Wildfire.py - Self-modifying Python bytecode - adulau
https://github.com/0vercl0k/stuffz/blob/master/Python%27s%20internals/wildfire.py

======
peterwaller
Another interesting one, byteplay [1] makes bytecode-hacking childs play.

The most evil code I ever wrote [2] actually used this to modify the caller's
bytecode in order to turn a log message into an exception with the correct
stack trace from behind a C callback. I wouldn't recommend doing this, and I
plan to excise this nasty hack at some point. Remarkably it works, even with a
pretty intense multi-threaded unit test. I still don't like the idea of
trusting this in production though.. You know the code in front of you must be
evil if it contains a function named `re_execute_with_exception(frame,
exception, traceback)`.

The problem is that the "correct" solution requires writing C/C++ code which
we don't want to introduce to the project (distribution is a pain in the
highly heterogeneous software environments that high energy physics has). The
other correct solution is to fix upstream, which I hope will happen at some
point. I look forward to the time when I can delete this code, anyway.

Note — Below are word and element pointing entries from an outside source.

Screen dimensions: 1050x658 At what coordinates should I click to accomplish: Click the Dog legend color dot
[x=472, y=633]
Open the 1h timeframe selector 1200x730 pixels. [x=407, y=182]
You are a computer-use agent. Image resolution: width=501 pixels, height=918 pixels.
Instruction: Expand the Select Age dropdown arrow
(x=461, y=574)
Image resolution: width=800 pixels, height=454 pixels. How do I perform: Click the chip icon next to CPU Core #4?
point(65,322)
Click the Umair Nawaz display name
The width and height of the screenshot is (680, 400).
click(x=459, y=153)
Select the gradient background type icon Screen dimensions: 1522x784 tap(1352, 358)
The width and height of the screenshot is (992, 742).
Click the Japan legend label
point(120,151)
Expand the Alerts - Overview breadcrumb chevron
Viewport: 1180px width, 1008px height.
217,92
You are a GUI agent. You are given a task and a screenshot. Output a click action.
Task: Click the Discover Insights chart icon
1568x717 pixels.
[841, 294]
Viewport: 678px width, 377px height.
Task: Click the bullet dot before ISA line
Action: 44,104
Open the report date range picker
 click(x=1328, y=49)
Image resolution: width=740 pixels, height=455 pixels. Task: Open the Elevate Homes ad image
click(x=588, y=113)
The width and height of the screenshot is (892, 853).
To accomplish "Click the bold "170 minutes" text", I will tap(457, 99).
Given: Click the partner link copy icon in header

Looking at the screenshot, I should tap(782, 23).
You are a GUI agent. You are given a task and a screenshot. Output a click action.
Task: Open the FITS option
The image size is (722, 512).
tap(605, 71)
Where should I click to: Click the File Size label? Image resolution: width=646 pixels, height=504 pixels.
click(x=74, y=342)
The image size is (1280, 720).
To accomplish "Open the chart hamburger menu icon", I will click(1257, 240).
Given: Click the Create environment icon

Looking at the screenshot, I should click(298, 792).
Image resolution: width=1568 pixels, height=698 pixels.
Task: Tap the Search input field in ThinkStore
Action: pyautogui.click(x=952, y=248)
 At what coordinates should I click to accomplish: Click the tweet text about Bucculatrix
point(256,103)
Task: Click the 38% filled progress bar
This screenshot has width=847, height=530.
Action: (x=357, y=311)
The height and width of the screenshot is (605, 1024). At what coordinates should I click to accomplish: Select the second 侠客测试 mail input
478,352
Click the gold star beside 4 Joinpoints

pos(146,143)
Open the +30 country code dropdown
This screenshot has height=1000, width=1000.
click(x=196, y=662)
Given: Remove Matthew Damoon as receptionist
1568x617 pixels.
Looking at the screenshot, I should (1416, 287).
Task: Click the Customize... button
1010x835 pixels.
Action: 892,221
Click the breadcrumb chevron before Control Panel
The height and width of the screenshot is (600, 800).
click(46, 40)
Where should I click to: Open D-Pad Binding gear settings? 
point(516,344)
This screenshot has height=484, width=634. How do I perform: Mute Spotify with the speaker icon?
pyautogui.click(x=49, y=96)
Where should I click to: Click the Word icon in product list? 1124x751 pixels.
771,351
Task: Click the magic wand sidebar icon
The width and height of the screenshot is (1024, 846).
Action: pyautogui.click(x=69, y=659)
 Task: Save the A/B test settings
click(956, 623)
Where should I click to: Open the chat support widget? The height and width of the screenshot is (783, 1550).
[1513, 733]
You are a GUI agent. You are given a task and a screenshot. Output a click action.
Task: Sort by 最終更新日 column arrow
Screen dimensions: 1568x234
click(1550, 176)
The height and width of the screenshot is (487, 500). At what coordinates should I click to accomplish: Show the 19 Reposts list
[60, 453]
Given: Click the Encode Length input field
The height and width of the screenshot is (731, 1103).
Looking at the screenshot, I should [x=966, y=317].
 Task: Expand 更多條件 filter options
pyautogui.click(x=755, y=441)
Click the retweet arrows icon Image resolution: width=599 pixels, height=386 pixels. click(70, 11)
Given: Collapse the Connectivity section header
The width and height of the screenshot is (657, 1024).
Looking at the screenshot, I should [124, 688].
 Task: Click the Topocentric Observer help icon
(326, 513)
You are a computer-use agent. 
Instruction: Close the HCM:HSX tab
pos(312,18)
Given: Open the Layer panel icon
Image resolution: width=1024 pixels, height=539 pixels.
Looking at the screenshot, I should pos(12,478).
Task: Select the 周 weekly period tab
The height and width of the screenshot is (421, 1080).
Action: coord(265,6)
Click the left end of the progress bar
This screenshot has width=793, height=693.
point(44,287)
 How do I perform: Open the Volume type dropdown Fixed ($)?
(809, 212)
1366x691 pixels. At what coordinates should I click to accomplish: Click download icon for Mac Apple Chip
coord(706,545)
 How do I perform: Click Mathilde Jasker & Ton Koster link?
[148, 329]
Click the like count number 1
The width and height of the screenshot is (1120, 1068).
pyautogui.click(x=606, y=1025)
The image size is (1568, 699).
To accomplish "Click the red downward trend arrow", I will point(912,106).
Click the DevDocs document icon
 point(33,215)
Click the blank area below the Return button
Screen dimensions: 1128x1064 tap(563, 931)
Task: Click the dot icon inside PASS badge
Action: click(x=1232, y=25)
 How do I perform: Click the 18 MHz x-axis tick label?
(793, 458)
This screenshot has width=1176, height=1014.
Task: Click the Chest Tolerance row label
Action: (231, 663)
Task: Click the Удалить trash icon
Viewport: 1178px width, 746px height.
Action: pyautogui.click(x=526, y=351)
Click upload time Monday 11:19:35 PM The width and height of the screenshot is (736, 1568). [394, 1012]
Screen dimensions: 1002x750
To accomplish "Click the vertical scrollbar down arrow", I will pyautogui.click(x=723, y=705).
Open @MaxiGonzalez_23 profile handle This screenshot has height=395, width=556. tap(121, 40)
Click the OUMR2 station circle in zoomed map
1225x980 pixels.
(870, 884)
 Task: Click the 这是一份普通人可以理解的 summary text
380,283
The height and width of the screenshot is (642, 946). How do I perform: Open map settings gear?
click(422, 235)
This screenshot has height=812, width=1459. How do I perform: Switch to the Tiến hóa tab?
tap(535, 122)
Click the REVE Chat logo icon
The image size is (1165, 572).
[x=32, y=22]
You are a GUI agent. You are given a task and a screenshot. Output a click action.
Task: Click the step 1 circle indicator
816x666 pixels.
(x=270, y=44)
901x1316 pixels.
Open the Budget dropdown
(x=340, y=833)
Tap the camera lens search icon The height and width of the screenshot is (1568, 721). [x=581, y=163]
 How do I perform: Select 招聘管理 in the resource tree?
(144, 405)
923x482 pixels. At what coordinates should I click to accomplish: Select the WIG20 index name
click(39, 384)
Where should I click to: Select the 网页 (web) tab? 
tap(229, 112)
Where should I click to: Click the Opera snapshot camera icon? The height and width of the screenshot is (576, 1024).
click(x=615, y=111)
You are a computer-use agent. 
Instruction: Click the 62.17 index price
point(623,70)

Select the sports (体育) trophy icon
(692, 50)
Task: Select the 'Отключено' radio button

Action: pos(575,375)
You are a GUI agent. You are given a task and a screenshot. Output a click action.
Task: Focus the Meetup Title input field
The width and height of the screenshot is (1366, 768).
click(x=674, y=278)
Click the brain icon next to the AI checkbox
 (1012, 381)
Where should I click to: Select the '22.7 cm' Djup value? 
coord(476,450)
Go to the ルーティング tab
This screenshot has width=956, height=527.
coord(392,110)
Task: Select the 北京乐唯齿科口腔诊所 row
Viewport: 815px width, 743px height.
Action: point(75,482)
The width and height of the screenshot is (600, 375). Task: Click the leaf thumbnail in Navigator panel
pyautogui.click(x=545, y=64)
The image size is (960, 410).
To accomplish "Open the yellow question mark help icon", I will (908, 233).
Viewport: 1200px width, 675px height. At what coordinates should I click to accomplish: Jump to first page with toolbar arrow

[1] <https://code.google.com/p/byteplay/> [2]
[https://github.com/rootpy/rootpy/blob/master/rootpy/logger/m...](https://github.com/rootpy/rootpy/blob/master/rootpy/logger/magic.py#L194)

------
fijal
I suggest readin "5 years of bad ideas" by Armin Ronacher -
[https://ep2013.europython.eu/conference/talks/5-years-of-
bad...](https://ep2013.europython.eu/conference/talks/5-years-of-bad-ideas)
(video and slides on the page). It summarizes 5 years of similar hacks.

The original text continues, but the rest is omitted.